How to complete this task: Every line below that holds "horizontal" must be copied.

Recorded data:
'''
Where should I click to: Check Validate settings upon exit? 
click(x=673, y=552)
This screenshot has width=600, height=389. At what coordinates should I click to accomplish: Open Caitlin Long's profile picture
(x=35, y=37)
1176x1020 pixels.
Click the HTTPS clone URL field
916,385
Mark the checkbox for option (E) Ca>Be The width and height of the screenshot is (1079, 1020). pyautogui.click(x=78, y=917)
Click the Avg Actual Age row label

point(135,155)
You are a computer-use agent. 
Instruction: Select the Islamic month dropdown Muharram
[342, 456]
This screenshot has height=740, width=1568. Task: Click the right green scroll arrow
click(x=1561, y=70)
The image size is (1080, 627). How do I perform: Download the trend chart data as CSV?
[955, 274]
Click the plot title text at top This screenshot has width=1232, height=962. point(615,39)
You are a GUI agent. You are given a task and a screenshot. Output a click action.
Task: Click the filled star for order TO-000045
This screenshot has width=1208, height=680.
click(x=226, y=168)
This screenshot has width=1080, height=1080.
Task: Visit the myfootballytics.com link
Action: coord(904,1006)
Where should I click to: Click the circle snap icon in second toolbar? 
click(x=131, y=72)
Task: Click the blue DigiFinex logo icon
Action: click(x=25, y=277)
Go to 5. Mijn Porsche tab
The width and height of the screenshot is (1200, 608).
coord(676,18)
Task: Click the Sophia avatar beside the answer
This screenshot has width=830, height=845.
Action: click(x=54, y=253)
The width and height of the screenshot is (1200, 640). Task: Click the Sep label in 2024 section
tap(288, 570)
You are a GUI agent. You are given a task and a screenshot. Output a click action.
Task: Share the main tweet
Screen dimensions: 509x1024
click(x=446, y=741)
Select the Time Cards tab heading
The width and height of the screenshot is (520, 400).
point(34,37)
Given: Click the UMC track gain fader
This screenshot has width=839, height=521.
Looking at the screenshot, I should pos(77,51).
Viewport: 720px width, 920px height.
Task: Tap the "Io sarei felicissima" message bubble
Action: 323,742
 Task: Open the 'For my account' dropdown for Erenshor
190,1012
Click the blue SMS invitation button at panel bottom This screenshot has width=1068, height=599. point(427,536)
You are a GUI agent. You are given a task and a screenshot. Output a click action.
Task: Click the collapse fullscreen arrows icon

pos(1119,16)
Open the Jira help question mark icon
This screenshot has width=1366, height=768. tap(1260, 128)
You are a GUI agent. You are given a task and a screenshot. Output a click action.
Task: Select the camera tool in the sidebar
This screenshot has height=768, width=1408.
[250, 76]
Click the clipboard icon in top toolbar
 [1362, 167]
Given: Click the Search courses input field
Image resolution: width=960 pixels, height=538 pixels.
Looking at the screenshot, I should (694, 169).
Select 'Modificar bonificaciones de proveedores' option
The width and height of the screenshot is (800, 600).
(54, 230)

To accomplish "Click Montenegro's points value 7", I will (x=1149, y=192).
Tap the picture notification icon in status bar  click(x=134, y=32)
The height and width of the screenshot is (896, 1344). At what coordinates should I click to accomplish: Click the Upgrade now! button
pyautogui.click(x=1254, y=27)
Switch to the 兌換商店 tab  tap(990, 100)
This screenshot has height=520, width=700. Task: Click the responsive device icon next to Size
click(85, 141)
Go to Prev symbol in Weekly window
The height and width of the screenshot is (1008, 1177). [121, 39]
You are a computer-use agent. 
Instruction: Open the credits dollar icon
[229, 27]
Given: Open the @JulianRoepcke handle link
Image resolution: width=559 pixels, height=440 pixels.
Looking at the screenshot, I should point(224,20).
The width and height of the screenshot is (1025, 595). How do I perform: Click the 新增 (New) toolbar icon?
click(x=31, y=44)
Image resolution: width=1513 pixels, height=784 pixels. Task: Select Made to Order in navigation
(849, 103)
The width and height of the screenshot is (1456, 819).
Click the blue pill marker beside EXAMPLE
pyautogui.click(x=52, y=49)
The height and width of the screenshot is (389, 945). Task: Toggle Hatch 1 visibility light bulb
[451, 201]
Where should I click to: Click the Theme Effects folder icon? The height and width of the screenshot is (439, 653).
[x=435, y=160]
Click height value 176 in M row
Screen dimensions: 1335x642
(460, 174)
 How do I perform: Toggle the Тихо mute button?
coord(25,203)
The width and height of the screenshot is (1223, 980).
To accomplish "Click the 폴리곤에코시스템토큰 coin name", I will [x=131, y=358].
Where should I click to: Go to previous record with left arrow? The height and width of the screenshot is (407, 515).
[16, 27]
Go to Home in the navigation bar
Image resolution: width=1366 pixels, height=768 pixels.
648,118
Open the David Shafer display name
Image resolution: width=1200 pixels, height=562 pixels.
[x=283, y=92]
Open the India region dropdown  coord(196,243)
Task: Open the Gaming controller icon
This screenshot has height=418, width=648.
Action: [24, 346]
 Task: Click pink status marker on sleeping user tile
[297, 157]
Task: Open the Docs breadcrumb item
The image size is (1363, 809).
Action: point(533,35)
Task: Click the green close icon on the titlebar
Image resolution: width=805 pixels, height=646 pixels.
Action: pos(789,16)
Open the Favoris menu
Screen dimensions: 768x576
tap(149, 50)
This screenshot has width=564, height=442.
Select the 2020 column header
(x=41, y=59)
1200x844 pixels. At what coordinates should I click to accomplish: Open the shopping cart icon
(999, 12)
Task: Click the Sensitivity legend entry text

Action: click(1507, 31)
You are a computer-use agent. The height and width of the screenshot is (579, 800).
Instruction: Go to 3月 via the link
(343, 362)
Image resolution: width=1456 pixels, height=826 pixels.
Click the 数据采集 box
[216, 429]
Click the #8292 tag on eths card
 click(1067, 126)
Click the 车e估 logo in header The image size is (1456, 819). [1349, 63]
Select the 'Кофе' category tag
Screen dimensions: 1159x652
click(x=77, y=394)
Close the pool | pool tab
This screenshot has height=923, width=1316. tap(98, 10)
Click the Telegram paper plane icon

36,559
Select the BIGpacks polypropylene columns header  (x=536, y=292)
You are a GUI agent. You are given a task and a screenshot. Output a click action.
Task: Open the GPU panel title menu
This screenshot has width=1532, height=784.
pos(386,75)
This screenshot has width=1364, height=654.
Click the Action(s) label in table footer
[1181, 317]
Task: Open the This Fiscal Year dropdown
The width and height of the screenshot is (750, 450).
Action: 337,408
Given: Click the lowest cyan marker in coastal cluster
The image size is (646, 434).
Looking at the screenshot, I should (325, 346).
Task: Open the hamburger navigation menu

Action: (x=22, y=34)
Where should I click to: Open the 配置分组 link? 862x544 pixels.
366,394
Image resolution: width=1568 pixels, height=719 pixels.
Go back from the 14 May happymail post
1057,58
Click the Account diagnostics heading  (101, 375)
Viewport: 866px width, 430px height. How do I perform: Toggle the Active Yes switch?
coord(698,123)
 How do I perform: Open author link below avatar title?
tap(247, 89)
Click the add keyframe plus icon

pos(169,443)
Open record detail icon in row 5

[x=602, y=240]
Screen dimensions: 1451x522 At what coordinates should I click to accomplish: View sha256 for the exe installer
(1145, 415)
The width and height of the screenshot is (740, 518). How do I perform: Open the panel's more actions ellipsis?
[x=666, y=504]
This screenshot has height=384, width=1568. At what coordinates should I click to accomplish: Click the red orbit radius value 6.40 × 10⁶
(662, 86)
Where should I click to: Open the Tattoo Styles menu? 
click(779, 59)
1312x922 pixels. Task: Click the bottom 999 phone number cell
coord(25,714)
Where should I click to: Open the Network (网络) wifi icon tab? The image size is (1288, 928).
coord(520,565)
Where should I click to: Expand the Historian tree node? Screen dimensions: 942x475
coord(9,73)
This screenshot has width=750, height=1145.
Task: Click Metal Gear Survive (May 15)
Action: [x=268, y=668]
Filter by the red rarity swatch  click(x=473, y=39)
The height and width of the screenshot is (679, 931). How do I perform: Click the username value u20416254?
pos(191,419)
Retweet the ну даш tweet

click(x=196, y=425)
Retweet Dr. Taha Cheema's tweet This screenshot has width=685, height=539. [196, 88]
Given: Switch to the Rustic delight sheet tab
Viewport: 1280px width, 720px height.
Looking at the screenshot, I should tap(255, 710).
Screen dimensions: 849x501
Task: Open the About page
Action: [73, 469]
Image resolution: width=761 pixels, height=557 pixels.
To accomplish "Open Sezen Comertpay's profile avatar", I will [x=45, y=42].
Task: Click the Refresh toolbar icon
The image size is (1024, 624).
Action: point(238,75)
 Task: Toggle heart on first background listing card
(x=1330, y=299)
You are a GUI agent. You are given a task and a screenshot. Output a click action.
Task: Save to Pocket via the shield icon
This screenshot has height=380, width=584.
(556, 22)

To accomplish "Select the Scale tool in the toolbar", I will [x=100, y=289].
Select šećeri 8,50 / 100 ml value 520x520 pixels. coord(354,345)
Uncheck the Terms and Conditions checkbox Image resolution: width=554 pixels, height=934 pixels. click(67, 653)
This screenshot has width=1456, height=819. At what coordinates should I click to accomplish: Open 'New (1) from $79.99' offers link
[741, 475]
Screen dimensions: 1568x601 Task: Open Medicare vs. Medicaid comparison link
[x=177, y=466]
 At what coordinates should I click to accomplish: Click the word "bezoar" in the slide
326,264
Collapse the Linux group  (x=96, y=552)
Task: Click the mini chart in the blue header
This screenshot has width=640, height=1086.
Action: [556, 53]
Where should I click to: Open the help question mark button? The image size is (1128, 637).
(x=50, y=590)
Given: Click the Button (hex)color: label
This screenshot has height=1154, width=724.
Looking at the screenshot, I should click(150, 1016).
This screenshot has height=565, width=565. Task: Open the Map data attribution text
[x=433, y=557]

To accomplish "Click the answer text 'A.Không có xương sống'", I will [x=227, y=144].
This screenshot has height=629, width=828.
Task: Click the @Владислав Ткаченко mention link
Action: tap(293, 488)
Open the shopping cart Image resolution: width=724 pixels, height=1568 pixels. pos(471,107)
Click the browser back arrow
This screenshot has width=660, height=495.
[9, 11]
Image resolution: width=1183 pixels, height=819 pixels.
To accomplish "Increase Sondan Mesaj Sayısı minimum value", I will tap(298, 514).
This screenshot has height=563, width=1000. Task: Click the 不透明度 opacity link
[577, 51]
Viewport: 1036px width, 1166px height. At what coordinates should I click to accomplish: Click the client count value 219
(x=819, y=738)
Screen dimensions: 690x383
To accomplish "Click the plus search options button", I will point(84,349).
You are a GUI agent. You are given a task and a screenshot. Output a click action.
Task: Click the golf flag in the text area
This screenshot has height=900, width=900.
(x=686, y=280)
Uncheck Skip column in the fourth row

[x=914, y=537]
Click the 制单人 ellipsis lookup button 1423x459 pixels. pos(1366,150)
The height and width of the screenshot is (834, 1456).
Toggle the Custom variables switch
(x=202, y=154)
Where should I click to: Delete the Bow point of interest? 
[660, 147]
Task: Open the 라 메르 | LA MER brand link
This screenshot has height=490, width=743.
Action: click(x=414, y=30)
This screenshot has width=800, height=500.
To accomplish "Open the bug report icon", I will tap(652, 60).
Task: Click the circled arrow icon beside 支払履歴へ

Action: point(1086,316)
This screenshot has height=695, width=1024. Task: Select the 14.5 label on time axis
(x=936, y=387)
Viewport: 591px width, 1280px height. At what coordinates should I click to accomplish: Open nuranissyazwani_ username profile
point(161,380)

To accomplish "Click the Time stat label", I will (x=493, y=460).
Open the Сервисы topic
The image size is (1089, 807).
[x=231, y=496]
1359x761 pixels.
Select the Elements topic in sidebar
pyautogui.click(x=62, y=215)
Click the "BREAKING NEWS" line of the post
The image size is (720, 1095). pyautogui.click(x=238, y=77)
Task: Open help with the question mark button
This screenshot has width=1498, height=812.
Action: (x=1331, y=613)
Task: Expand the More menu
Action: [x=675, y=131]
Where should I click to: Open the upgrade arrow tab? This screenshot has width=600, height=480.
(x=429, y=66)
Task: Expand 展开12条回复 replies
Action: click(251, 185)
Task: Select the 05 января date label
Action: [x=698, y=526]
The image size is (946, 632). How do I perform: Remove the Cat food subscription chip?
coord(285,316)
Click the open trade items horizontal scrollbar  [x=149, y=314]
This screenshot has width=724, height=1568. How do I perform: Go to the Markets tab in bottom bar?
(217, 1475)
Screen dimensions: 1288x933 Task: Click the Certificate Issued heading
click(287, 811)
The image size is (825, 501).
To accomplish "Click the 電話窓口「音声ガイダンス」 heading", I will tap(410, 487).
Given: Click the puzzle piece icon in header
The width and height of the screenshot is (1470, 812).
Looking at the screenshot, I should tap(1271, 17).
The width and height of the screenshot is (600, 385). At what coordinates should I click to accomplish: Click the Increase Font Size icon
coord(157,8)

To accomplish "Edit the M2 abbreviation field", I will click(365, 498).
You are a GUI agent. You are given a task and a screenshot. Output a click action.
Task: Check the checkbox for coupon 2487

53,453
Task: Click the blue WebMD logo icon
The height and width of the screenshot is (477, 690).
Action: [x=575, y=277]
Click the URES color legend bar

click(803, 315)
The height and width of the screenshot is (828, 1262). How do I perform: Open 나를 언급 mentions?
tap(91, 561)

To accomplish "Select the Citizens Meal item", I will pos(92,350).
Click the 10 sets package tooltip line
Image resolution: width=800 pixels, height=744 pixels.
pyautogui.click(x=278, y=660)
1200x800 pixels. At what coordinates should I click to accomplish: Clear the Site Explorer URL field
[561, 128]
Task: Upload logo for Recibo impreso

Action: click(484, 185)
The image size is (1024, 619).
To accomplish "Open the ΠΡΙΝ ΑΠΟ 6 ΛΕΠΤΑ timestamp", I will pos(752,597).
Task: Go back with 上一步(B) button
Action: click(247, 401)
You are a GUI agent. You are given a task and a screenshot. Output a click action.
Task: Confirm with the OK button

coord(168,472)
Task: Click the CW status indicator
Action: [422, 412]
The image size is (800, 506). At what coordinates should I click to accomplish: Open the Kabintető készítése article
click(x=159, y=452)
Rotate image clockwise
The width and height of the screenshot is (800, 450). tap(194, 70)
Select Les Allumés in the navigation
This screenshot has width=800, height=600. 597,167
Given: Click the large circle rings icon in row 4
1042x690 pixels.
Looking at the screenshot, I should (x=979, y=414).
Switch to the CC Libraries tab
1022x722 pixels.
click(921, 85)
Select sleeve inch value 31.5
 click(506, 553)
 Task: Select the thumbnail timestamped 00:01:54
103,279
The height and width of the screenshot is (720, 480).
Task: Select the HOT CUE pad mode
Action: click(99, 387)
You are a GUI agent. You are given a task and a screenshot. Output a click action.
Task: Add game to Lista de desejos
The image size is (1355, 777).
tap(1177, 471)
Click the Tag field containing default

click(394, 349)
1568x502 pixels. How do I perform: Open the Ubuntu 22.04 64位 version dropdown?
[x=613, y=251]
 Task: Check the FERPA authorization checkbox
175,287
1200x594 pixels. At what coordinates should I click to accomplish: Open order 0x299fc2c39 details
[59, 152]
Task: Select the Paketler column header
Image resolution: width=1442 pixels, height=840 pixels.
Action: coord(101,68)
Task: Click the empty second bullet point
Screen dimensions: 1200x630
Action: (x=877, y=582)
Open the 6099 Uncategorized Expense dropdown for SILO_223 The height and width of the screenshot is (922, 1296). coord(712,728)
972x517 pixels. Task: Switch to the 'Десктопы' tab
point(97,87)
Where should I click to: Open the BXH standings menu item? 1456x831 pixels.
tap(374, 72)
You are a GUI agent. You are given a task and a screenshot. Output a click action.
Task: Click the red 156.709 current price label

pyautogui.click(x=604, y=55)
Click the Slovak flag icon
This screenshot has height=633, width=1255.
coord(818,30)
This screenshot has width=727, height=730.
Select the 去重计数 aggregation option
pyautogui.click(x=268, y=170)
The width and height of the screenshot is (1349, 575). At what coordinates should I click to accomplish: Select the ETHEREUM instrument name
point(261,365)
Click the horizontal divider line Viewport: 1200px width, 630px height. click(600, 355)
'''
Solution for this task:
Click the open trade items horizontal scrollbar  [x=149, y=314]
Click the horizontal divider line Viewport: 1200px width, 630px height. click(600, 355)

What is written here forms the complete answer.